-- Opening Marker --

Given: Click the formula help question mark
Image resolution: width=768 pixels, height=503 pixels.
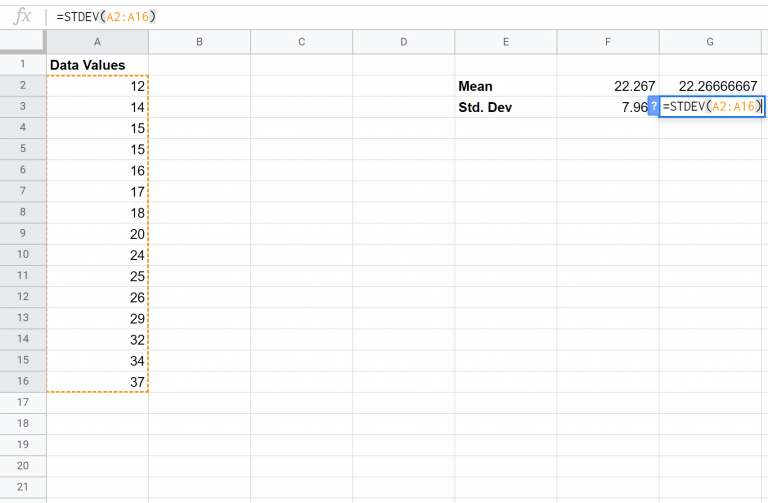Looking at the screenshot, I should [x=653, y=107].
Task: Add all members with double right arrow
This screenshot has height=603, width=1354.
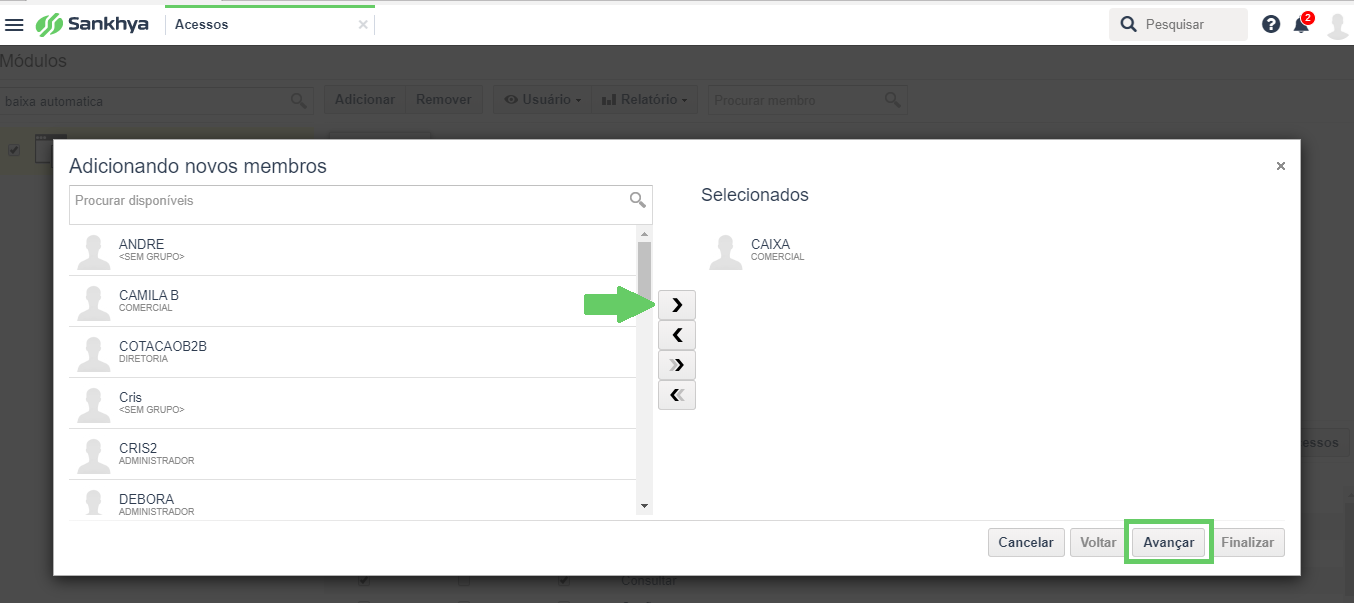Action: pyautogui.click(x=677, y=364)
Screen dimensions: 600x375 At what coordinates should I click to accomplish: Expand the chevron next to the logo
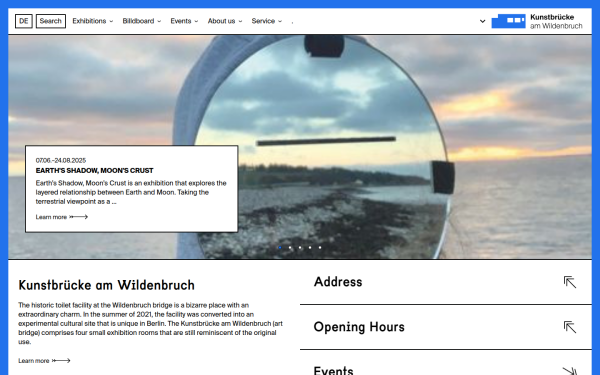[x=482, y=21]
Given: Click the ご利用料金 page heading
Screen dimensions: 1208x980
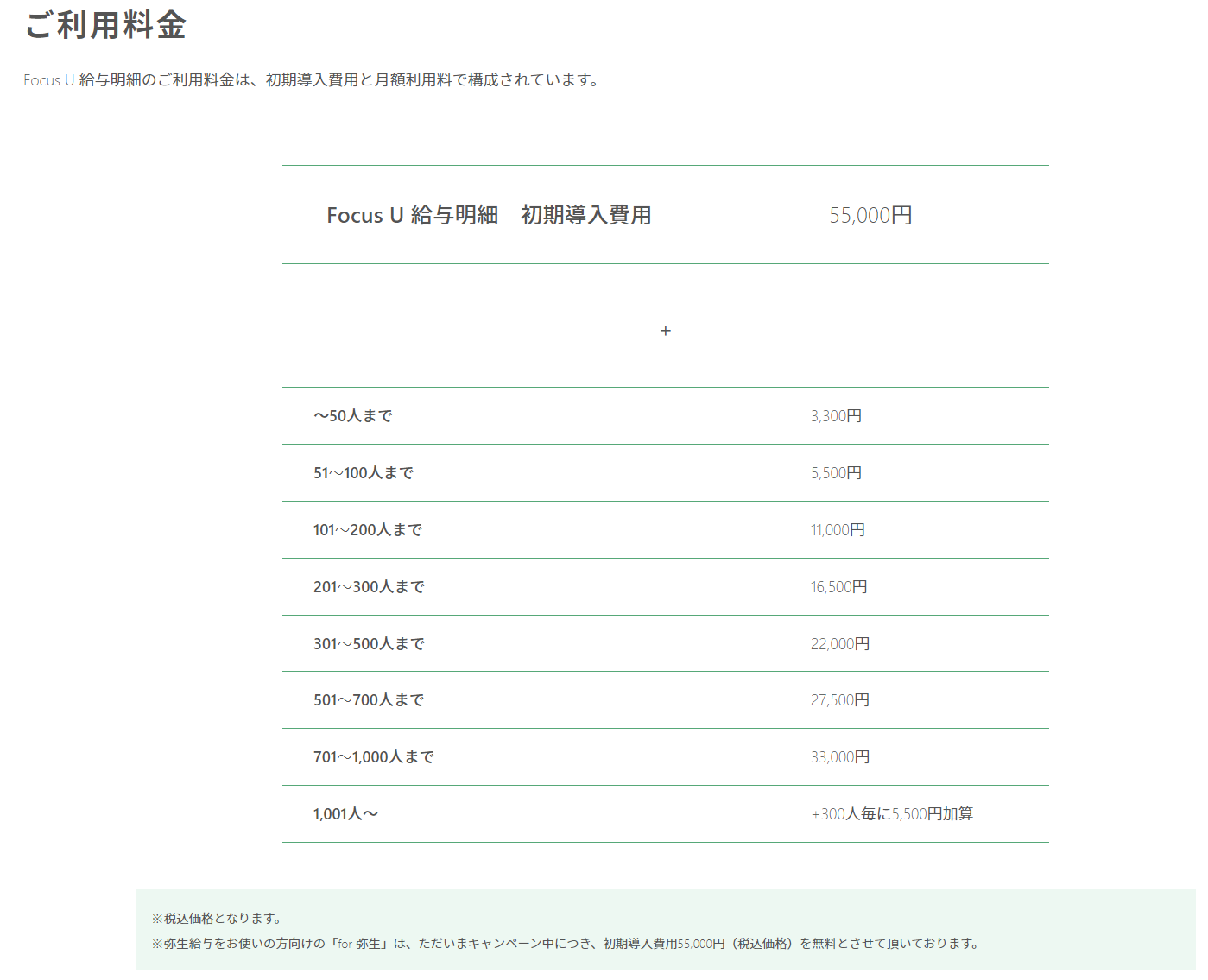Looking at the screenshot, I should 105,25.
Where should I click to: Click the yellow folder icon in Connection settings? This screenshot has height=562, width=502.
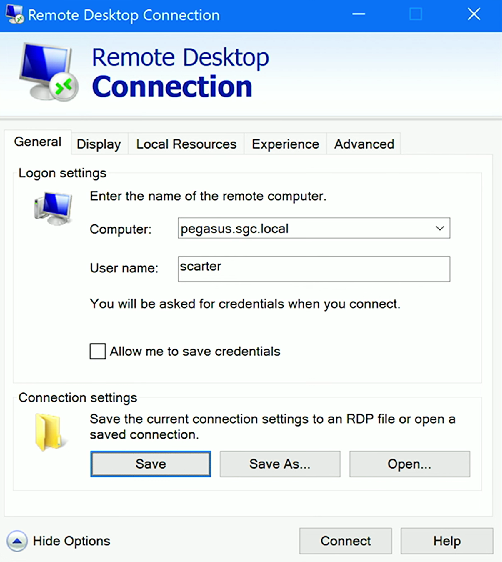[x=50, y=432]
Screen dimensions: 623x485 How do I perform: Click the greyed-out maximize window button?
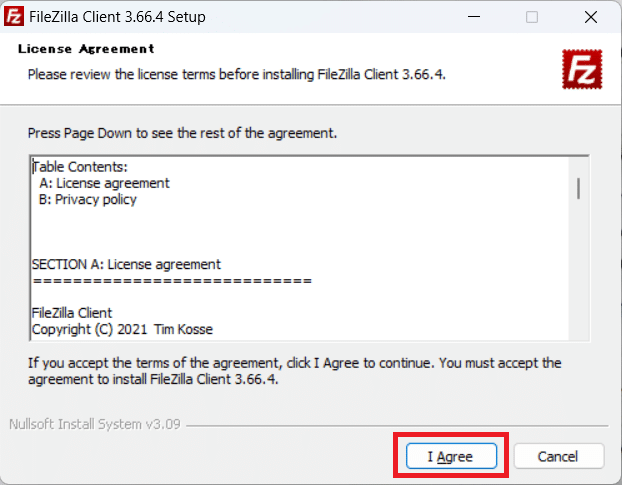tap(532, 17)
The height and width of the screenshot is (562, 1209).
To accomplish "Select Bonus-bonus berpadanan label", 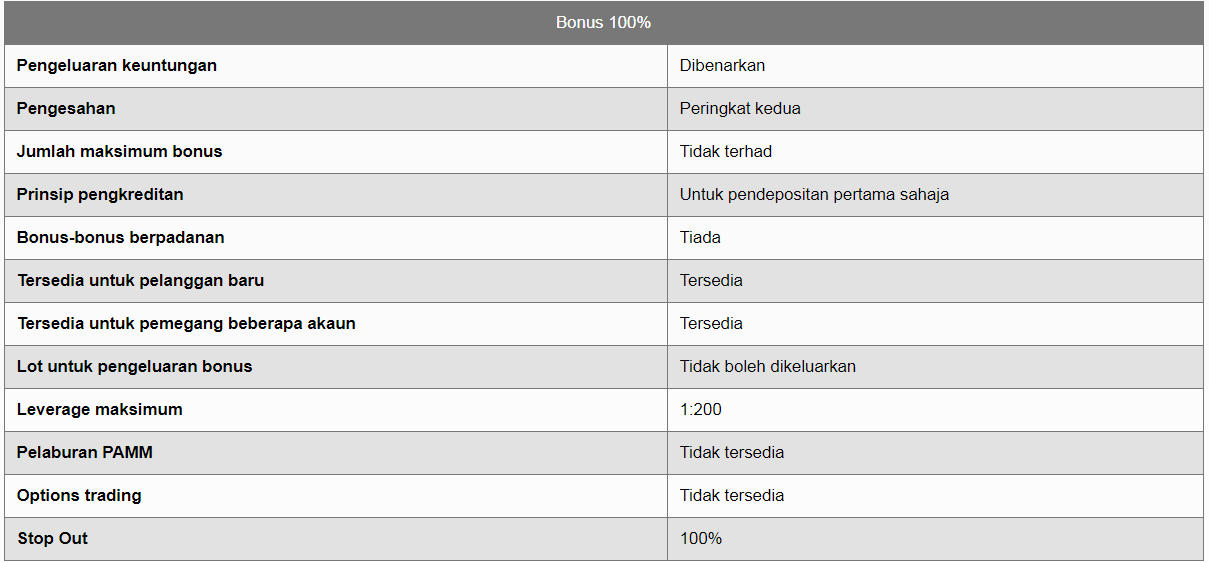I will [x=121, y=238].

-- Closing Marker --

• _Work to be completed_: In the listing above, each line with the word "Given" is to be copied out.

• _Solution_:
Given: Click the formula help question mark
Given: Click the ご利用料金 page heading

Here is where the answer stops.